Allina Health Home Care Services provides skilled medical care for patients and families needing rehabilitation, advanced-illness or end-of-life care. With headquarters located in St. Paul, Minn., services are provided in 30 Minnesota counties, 24 hours a day, seven days a week.
- Evaluation and management of geriatric patients in their home. Physician will partner with team Nurse practitioners to provide primary care to patients. Care coordination with the interdisciplinary Complex Care Program team, including regular attendance at interdisciplinary team meetings. Complete advanced care planning with all patients in conjunction with collaborating Nurse Practitioners.
- Visit expectations will be discussed with Complex Care Program operations manager and interdisciplinary care team. Visit frequency is determined by patient need and risk/complexity. The nurse practitioner and physician will share a case load.
- Physicians are expected to be available to their collaborative Nurse practitioner partners via phone M-F.
- Regular communication given whenever there is a significant change in condition or at an interval agreed to.
- Willingness to participate in team call.
- Complete advanced care planning with all patients in conjunction with collaborating nurse practitioner.
- Knowledge and active management of Complex Care for Seniors quality metrics.
- Close charts in 72 hours of visit.
- Maintain regular and consistent hours.
- Become knowledgeable and understand protocols for ordering labs, medications/immunizations, and imaging.
- Understand regulations that govern care.
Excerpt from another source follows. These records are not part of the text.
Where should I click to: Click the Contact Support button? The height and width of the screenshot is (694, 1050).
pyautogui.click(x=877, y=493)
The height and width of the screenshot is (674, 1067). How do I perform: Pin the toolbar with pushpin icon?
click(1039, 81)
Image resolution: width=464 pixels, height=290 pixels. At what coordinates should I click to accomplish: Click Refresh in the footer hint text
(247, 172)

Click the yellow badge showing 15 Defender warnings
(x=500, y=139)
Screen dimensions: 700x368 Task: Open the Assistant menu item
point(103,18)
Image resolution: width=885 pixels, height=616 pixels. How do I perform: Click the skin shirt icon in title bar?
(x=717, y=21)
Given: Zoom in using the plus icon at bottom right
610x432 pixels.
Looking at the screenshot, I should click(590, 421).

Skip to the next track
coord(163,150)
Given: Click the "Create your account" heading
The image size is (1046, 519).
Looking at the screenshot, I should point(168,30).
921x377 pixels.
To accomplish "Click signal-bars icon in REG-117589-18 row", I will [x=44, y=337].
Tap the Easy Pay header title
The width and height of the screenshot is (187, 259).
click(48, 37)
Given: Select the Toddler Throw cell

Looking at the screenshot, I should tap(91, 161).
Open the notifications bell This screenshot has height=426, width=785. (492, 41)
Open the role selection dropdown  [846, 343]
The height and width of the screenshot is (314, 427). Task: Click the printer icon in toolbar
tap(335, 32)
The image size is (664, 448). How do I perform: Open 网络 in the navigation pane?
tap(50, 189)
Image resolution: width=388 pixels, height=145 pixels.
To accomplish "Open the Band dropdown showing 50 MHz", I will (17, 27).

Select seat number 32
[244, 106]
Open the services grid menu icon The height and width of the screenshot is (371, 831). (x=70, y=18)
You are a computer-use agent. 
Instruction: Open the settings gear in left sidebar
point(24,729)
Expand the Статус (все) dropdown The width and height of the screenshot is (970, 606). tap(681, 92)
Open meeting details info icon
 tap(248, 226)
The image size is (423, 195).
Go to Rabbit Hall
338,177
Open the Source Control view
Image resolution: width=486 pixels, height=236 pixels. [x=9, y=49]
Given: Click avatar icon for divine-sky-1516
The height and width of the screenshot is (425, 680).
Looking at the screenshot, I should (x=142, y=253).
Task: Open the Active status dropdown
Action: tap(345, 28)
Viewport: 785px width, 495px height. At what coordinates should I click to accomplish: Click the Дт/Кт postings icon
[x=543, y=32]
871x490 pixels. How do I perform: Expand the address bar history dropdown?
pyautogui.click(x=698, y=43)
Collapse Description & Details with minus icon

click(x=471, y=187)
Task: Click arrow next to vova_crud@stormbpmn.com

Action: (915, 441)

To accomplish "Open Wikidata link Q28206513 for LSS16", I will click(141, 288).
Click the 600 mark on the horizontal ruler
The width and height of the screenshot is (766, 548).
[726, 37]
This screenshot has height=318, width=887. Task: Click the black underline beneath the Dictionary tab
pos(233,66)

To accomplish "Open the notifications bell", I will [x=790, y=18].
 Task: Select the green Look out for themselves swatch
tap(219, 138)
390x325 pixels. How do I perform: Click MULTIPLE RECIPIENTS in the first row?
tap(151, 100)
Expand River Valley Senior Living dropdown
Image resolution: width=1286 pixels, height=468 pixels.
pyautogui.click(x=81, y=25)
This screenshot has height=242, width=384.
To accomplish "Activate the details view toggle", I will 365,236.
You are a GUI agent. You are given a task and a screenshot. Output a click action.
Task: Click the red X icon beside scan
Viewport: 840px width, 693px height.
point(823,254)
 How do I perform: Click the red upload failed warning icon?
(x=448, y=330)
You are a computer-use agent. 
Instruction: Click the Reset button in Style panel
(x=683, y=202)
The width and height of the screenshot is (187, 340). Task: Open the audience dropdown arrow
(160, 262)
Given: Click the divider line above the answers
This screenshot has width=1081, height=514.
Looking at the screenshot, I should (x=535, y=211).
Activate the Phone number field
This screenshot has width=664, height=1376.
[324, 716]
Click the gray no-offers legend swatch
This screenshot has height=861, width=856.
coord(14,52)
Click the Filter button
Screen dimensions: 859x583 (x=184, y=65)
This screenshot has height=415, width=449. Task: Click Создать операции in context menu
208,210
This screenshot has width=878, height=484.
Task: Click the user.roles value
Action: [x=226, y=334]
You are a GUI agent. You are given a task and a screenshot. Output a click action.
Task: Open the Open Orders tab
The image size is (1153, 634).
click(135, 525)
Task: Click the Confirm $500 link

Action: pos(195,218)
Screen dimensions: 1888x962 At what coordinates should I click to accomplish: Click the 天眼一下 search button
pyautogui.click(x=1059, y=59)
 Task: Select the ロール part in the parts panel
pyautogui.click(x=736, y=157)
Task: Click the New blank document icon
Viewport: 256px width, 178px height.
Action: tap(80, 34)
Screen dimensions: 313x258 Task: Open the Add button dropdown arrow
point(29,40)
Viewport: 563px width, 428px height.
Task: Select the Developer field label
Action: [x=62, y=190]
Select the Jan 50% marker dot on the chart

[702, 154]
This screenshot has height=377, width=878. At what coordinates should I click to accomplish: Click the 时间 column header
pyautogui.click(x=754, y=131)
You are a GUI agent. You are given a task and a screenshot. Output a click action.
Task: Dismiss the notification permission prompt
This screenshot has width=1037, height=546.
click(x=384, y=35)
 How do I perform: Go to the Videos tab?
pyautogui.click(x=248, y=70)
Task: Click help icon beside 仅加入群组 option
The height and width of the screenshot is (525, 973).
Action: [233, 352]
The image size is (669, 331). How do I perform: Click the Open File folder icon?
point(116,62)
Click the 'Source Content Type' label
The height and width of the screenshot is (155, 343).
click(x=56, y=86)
- Review and actively work to improve quality goals.
- Behavior is friendly, professional and positive in all interactions.
- Functions as a collaborative member with nurse practitioners, clinical assistants, triage, interdisciplinary team, and administrative staff.
- Attend and participate in staff meetings, read Senior Health communications, and participate in advancing strategic goals.
- Meet visit and panel expectations set for the practice.